# Provided records
-- -- --

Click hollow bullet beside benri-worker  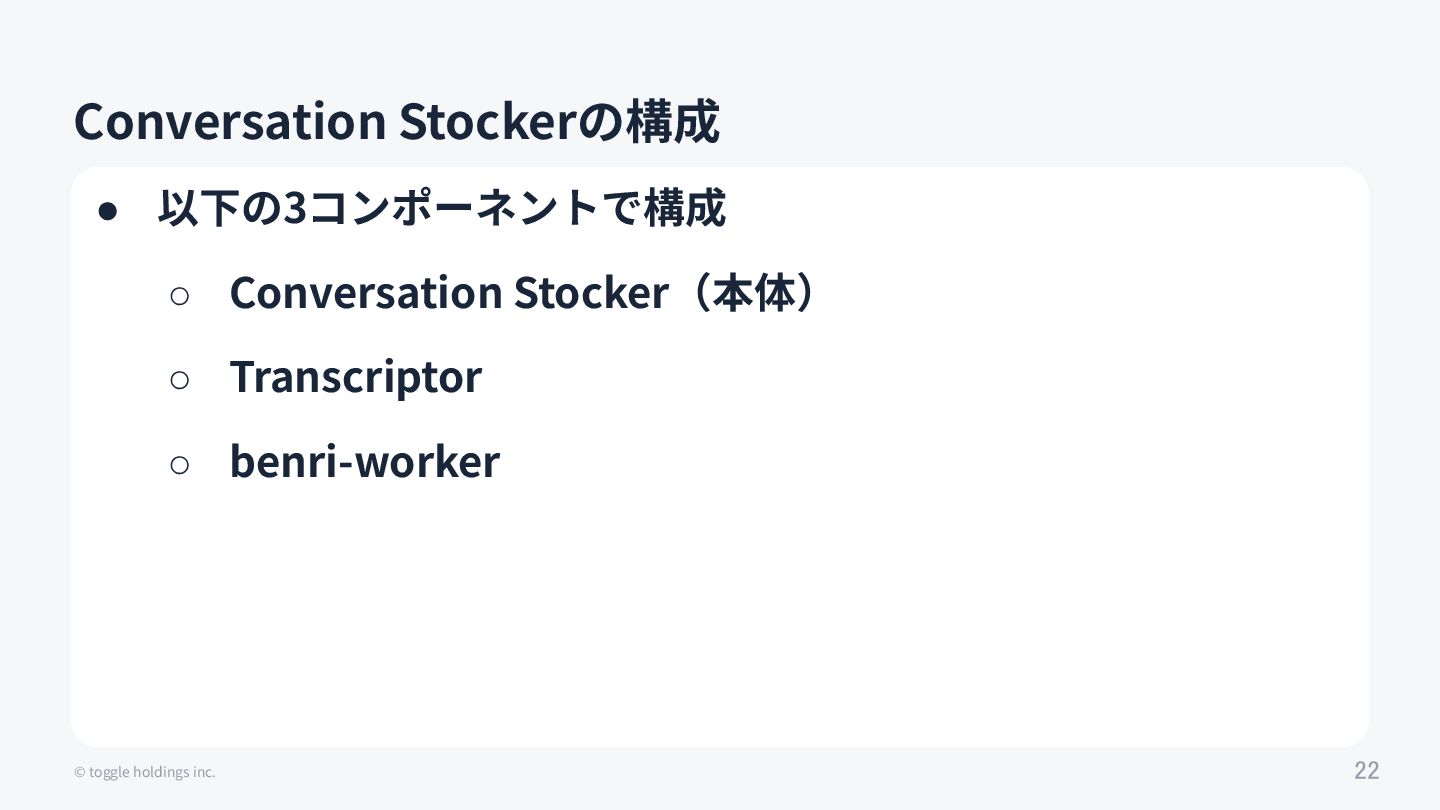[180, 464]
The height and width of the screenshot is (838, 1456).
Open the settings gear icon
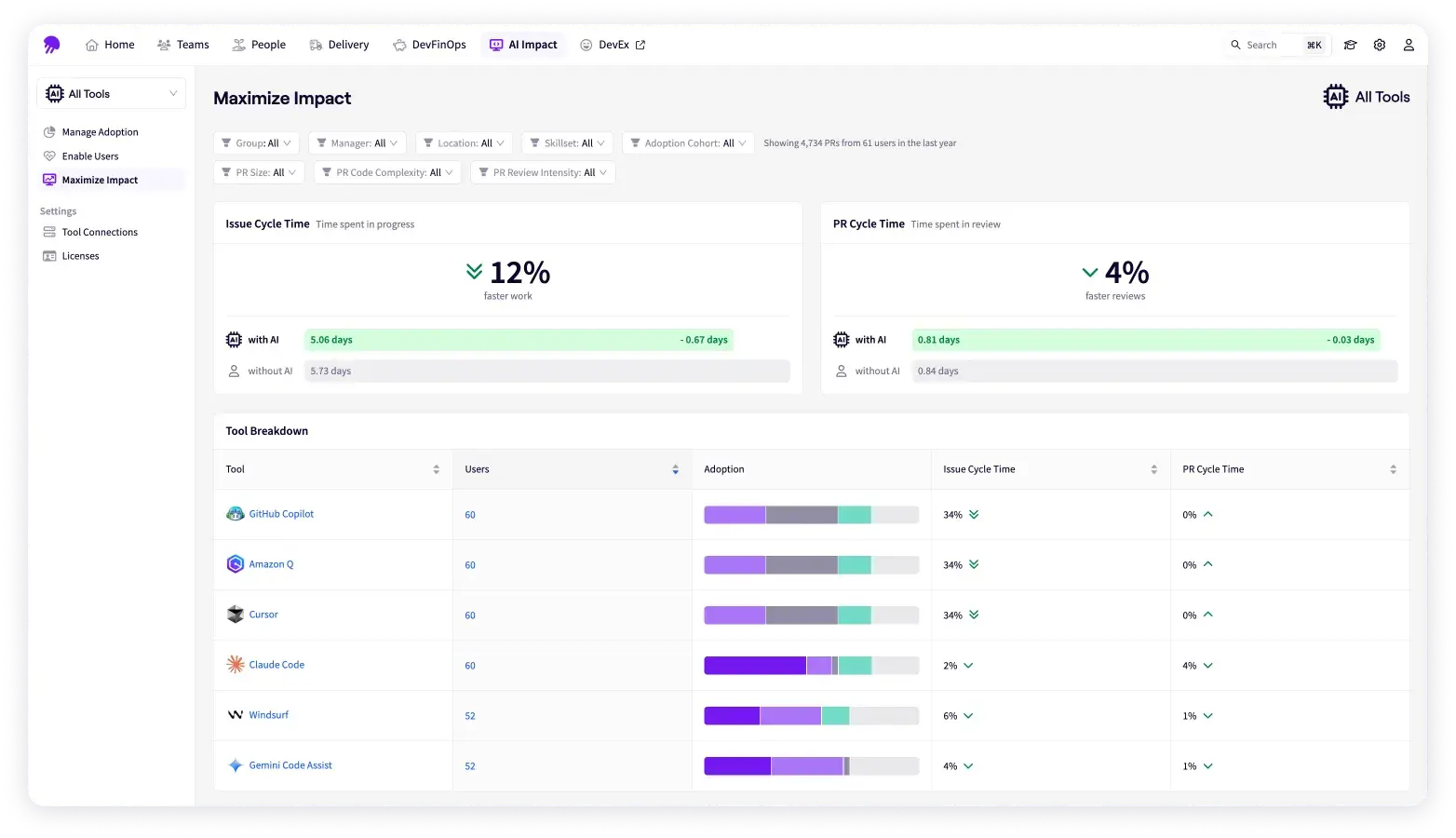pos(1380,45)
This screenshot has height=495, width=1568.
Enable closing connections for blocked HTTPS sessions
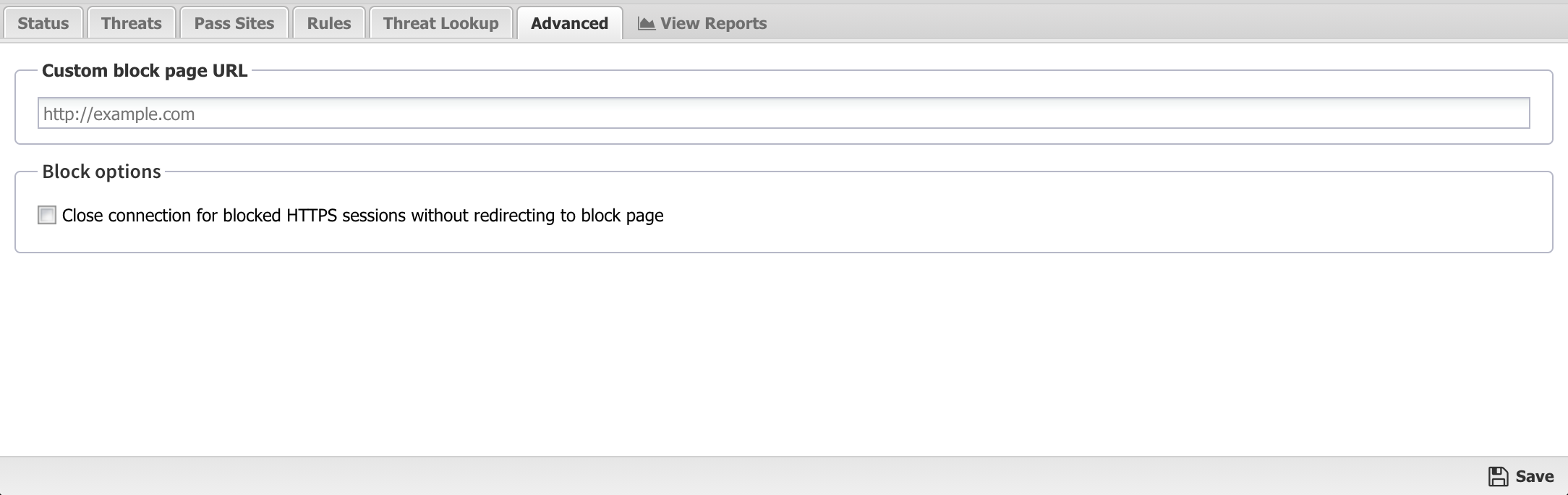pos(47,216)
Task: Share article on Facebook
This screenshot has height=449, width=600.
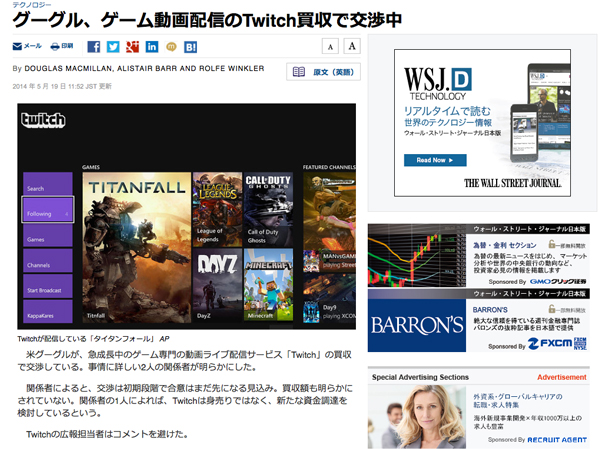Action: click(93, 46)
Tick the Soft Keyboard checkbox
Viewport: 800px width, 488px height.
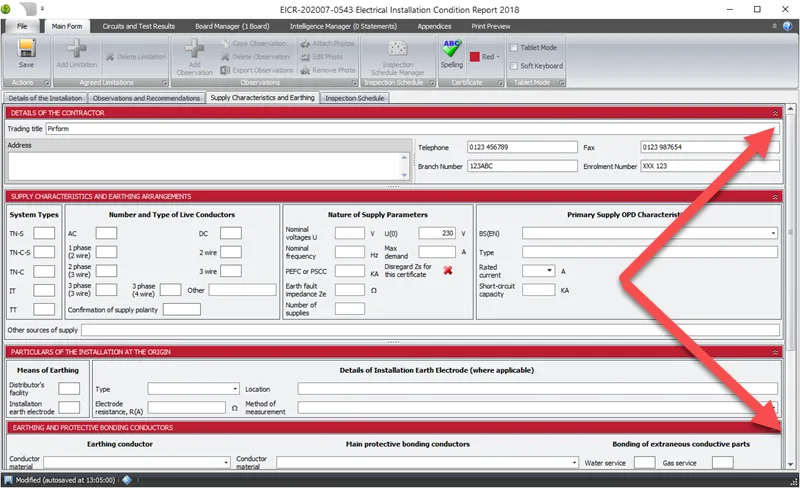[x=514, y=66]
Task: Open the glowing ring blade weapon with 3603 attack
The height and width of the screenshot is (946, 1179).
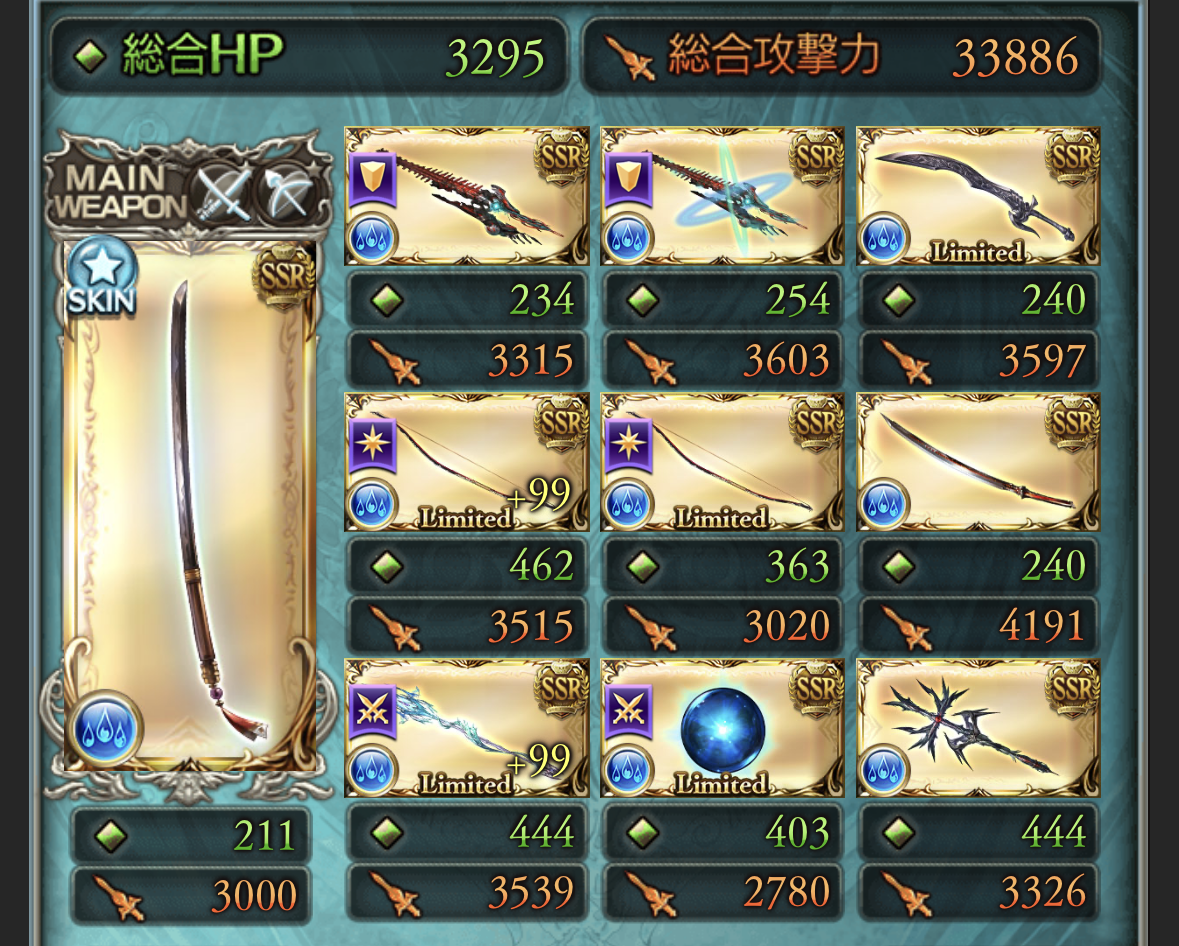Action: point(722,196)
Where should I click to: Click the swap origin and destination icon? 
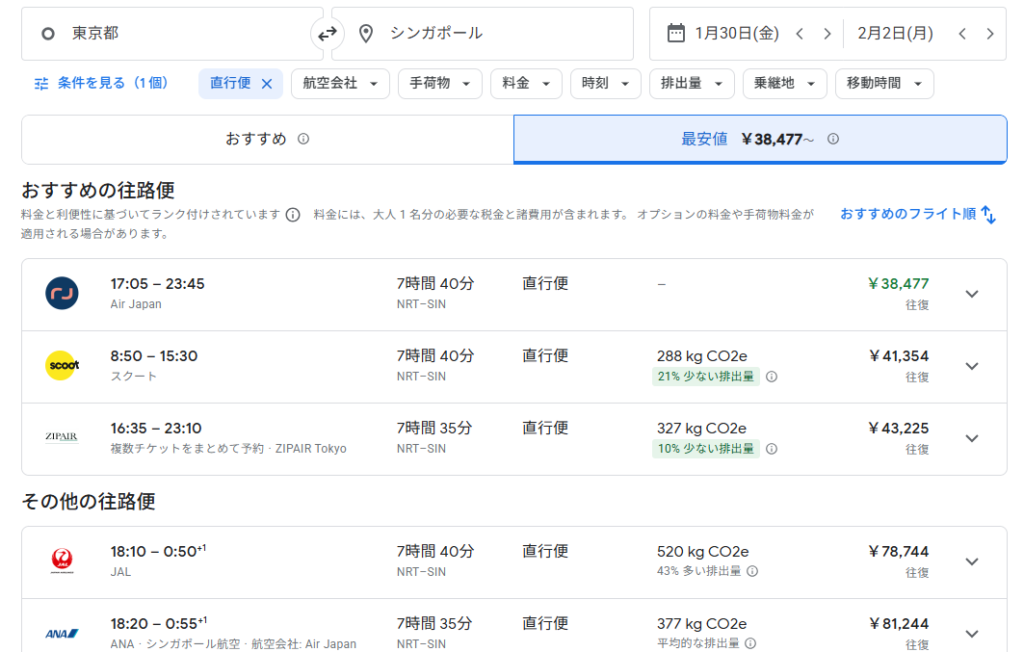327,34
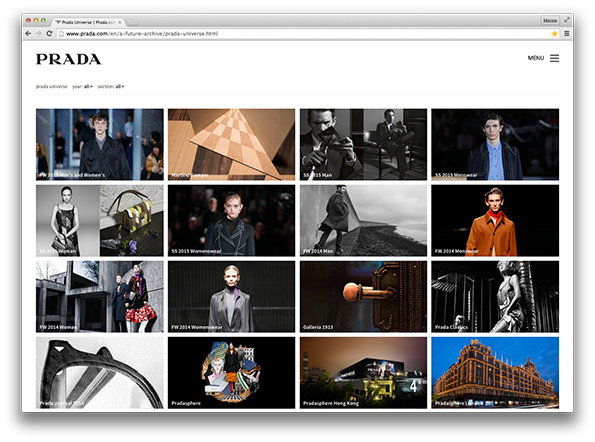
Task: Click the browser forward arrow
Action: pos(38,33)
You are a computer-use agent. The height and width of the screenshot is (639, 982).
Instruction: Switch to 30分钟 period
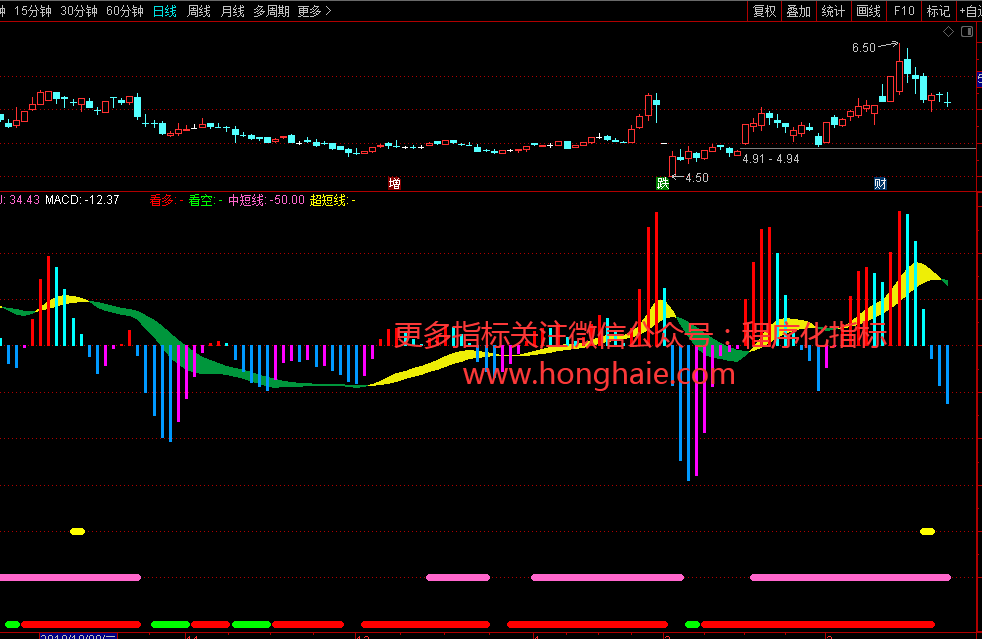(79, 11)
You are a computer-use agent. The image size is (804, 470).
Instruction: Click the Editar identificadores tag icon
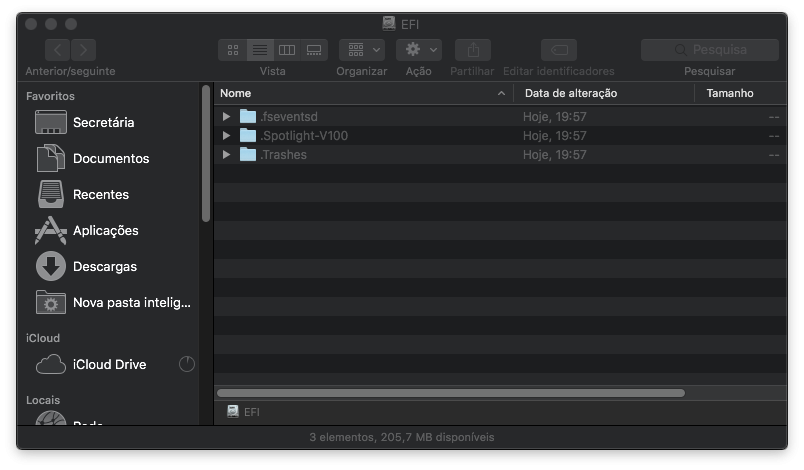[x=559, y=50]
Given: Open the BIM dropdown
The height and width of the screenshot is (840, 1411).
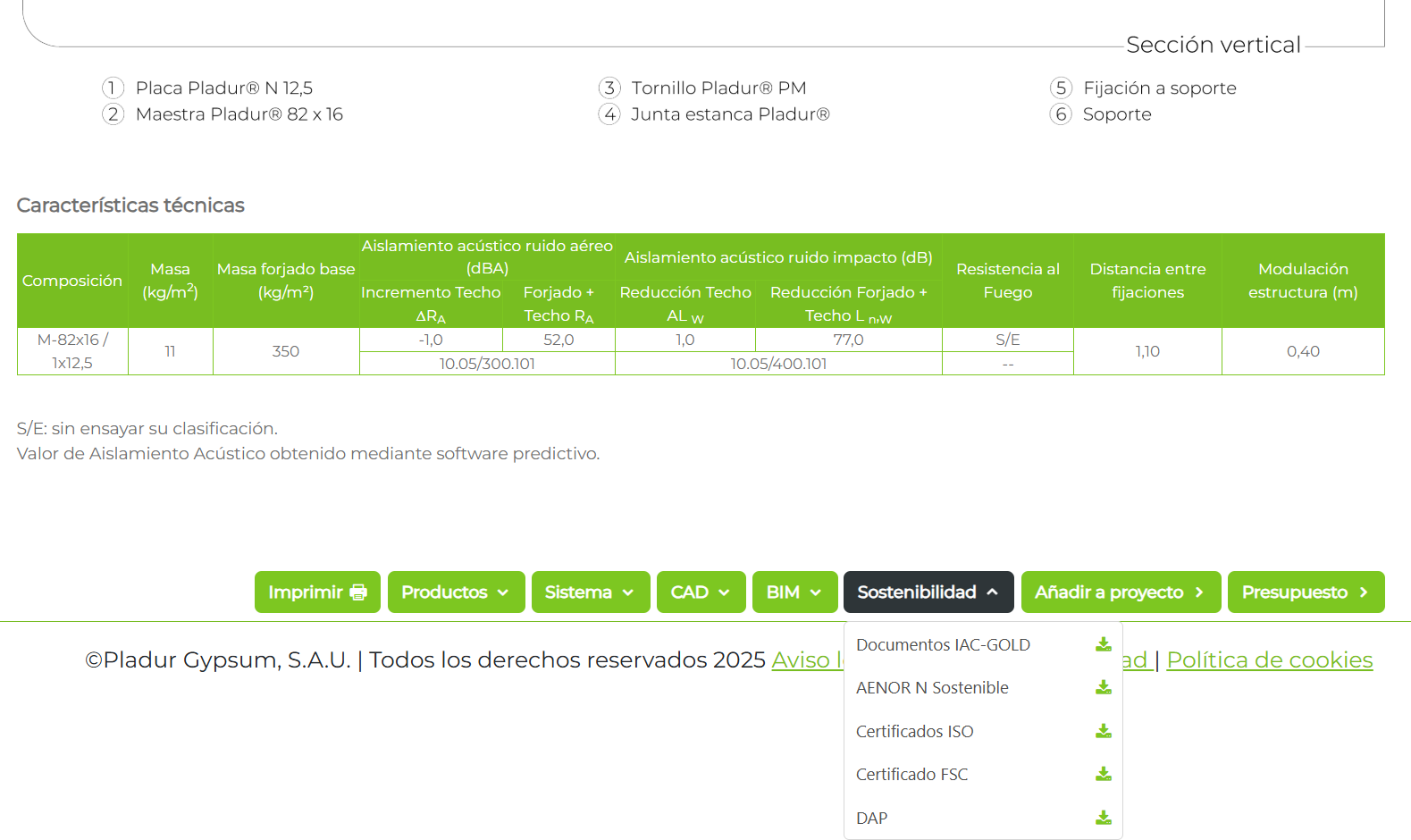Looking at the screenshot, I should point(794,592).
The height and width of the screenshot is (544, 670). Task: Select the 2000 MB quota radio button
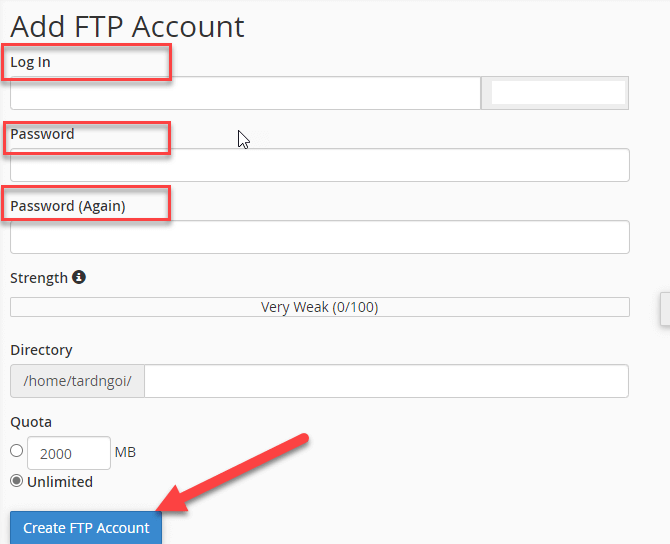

-- -- --

# Exercise
This exercise needs every line of the listing that contains the word "computer".

# Answer section
You are a computer-use agent. The height and width of the screenshot is (639, 982).
You are a computer-use agent. The image size is (804, 470).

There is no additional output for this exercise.